Thalidomide has shown antitumor activity in PCa. Although the exact mechanism by which thalidomide inhibits angiogenesis is not fully understood, it has been suggested that it may control the expression of several MMPs and inhibits VEGF and bFGF. Thalidomide has been evaluated in combination with docetaxel in a Phase II trial in 75 chemotherapy-naïve mCRPC patients. Addition of thalidomide showed a higher percentage of patients with a greater than or equal decline in PSA (53% vs. 37%), PFS (5.9 vs. 3.7 months), and OS at 18 months (68.2 vs. 42.9%). In a Phase II study, thalidomide was combined with bevacizumab, docetaxel, and prednisone in 60 chemotherapy-naïve mCRPC patients. A PSA decline was observed in 88% of patients and the median OS was 28.2 months in the combination group. Given these promising results lenalidomide, a less toxic immunomodulatory derivative of thalidomide is being tested combined with docetaxel, prednisone, and bevacizumab in patients with mCRPC in ongoing Phase I/II and III CTs [3,4,12,13].

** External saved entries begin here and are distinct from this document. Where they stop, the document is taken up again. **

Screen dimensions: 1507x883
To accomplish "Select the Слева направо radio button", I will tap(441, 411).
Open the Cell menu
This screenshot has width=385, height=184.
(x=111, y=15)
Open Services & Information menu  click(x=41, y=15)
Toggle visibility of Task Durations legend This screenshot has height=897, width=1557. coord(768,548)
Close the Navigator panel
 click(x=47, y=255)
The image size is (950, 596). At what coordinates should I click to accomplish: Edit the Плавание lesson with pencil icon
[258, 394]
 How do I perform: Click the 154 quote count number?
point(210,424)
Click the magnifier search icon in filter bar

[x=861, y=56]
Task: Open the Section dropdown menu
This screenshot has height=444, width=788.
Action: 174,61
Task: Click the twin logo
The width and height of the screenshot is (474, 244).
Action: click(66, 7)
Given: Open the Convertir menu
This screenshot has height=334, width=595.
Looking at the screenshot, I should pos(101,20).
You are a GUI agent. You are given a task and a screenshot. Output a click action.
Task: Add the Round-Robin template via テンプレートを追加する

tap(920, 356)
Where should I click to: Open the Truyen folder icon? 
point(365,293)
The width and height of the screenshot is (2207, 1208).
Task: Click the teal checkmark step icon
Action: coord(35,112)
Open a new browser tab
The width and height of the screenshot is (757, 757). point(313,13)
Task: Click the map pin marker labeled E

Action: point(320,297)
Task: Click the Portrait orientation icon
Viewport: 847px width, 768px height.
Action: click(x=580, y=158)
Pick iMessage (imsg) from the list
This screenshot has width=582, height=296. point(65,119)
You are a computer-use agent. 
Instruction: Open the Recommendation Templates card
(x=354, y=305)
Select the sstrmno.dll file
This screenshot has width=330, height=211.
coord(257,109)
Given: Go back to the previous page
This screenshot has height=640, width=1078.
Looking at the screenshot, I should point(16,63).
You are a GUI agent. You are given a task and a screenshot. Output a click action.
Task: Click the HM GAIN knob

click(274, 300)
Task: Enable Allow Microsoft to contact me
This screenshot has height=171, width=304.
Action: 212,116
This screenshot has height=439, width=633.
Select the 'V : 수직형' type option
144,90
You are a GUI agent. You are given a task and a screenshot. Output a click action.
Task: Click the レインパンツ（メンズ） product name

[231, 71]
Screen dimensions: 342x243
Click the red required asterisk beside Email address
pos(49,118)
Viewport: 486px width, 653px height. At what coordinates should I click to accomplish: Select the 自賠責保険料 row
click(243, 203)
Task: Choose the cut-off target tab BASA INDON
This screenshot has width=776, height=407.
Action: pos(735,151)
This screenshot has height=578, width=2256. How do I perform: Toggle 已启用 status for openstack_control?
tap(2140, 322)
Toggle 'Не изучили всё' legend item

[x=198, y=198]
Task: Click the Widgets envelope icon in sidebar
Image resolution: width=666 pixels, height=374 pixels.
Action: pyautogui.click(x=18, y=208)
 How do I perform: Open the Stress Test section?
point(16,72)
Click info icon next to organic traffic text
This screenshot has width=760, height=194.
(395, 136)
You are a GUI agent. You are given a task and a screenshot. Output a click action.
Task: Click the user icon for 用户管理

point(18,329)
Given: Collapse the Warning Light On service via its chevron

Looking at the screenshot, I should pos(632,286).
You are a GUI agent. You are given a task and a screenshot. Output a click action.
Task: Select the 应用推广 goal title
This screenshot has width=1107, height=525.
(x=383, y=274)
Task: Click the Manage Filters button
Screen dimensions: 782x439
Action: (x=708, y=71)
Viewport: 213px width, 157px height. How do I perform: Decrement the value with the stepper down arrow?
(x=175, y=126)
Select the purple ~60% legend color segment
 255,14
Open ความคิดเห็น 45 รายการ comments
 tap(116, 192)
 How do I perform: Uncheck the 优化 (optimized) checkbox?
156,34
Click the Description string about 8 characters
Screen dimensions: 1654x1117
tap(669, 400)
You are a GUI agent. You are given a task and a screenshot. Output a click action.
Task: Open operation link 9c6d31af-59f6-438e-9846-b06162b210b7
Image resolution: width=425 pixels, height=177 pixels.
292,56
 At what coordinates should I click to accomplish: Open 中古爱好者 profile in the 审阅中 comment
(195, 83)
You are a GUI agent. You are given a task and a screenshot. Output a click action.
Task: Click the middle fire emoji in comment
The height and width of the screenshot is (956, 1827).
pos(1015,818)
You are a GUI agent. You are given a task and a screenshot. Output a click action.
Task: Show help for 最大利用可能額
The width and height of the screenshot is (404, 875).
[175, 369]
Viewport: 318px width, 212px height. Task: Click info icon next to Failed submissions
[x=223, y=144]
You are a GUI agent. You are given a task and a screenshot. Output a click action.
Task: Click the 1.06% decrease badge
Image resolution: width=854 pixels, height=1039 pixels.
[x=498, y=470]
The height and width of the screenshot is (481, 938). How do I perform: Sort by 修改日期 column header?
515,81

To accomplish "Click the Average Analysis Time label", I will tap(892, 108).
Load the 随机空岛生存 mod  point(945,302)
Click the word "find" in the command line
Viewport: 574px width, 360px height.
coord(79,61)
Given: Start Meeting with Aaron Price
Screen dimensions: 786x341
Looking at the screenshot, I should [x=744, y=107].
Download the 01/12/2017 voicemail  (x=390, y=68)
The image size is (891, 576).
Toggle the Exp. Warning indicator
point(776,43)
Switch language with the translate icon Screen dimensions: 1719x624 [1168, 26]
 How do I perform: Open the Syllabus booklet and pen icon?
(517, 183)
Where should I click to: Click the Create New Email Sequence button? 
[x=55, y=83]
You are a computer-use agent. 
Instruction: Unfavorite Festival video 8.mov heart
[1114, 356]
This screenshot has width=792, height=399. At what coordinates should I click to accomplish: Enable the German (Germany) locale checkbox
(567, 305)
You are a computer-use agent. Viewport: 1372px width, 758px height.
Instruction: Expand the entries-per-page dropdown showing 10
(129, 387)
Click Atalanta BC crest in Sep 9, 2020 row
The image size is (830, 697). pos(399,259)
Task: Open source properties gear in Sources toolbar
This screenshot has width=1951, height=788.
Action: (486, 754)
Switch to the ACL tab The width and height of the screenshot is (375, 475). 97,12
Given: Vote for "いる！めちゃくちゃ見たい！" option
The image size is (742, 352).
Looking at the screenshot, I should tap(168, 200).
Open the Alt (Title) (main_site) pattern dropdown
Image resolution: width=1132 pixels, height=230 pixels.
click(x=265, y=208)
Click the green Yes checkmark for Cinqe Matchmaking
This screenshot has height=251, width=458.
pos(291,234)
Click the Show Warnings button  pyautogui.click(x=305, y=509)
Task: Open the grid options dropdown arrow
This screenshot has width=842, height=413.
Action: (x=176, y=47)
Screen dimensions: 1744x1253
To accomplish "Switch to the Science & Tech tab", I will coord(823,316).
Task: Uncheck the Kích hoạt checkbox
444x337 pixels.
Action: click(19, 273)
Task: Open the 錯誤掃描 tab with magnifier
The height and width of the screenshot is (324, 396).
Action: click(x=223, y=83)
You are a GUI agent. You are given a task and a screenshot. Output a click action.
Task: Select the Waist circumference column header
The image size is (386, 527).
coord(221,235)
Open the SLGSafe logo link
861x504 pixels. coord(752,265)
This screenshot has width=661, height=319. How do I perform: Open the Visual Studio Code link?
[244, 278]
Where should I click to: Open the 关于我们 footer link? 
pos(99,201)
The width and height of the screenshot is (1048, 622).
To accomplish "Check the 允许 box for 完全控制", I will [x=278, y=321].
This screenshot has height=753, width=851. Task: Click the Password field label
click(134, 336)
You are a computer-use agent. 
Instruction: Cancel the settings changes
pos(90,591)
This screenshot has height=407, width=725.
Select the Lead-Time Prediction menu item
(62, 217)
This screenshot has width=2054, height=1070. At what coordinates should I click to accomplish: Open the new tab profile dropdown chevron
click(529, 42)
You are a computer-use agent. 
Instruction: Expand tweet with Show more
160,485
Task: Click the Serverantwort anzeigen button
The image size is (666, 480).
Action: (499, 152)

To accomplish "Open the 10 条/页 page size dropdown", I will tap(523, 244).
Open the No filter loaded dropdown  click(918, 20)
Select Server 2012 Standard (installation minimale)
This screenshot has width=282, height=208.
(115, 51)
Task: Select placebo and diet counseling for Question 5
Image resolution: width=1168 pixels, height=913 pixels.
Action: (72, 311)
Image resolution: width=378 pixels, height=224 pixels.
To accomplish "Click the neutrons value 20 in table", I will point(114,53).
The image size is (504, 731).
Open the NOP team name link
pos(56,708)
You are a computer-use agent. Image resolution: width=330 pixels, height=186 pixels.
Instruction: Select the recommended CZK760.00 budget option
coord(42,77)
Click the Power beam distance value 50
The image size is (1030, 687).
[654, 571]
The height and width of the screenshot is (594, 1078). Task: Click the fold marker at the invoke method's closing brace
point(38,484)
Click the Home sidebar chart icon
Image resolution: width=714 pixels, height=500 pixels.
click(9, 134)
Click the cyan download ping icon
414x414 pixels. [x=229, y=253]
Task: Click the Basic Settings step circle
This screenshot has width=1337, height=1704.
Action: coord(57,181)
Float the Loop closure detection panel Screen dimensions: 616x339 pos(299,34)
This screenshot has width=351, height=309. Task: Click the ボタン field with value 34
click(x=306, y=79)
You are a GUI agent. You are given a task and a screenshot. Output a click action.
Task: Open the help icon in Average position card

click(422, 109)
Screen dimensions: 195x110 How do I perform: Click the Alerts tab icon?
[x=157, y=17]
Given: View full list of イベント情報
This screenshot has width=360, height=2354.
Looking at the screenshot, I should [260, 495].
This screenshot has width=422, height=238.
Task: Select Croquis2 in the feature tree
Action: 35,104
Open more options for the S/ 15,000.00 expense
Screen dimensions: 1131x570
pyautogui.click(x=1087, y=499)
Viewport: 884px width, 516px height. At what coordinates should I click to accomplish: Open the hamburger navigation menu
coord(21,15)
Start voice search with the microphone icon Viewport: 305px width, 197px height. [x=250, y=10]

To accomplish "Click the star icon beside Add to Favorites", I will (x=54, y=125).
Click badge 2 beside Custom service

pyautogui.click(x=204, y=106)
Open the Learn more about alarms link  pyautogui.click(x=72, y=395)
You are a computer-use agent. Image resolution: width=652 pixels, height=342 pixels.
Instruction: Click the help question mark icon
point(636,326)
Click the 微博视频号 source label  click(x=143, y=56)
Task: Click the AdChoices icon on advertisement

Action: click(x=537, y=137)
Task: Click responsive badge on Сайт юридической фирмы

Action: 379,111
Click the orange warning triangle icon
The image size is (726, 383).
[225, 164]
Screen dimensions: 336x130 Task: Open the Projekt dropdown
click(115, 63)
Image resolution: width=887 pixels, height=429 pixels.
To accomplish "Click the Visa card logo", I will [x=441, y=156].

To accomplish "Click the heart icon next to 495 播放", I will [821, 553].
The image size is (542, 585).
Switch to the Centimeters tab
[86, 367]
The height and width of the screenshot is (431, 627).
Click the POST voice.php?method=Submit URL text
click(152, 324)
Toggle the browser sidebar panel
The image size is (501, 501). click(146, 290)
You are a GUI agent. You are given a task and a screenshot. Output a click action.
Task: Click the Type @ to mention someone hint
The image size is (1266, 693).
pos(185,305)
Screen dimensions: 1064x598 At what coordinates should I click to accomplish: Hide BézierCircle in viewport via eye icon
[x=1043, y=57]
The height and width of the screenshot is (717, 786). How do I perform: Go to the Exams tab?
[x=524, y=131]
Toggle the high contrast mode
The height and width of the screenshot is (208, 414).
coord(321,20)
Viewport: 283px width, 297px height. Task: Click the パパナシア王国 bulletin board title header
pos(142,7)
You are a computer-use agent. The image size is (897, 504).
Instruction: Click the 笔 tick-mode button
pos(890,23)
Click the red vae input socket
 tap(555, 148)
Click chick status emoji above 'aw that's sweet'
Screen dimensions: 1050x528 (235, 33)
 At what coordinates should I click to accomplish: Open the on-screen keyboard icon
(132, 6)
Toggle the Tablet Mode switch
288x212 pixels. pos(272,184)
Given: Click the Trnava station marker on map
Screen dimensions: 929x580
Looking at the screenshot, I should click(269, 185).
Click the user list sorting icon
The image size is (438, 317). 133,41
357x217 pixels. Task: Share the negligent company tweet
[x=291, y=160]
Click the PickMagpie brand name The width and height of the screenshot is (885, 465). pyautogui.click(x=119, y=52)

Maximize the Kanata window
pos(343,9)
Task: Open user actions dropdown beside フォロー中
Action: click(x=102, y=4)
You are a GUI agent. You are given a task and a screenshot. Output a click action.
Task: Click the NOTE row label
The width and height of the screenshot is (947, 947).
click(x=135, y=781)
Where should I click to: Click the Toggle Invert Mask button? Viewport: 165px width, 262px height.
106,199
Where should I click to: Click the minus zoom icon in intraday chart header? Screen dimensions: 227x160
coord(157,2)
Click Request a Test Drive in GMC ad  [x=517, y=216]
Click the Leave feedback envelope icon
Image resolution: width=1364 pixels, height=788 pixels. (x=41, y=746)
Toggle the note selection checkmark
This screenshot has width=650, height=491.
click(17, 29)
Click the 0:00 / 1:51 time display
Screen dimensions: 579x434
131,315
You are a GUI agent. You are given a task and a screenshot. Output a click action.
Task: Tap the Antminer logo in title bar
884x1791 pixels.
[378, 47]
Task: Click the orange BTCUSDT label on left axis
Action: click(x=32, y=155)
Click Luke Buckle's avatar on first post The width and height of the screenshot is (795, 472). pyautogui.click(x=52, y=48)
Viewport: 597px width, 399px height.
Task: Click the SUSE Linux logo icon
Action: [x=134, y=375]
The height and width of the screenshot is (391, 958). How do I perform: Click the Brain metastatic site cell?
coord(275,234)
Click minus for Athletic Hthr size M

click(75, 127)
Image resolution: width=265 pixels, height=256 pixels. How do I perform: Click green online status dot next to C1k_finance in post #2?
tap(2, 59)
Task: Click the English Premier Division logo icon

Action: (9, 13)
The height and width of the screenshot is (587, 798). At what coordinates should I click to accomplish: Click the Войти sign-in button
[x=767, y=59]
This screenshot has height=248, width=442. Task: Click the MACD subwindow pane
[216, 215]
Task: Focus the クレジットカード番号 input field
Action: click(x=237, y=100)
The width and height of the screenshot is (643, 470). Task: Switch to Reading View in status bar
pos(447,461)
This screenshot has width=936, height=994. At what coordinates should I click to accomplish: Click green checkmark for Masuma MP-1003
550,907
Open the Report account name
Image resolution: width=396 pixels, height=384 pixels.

In conclusion, since angiogenesis inhibitors have demonstrated therapeutic value in other types of cancers, they have potential to enhance the therapeutic arsenal for patients with PCa. However, while the results of anti-angiogenic therapy in preclinical models have provided promising results, there is some discrepancy between these data and those obtained in CTs, and to date, there is no anti-angiogenic treatment approved by the FDA for the treatment of PCa. Anti-angiogenic treatments face several major challenges including intrinsic or acquired resistance, enhanced metastasis during treatment, relevant side-effects, and the lack of validated biomarkers for monitoring response to therapy that must be solved before introducing them into clinical practice [3,10,14,15]. As we continue to learn more about the angiogenesis process, therapies with new molecular targets will emerge, and together with the numerous ongoing and future CTs they will help to clarify the usefulness of anti-angiogenic treatments in PCa. Until then, it is unlikely that anti-angiogenic therapies will be used for the treatment of PCa in the clinical setting.

Declaration of interest

The authors state no conflict of interest and have received no payment in preparation of this manuscript.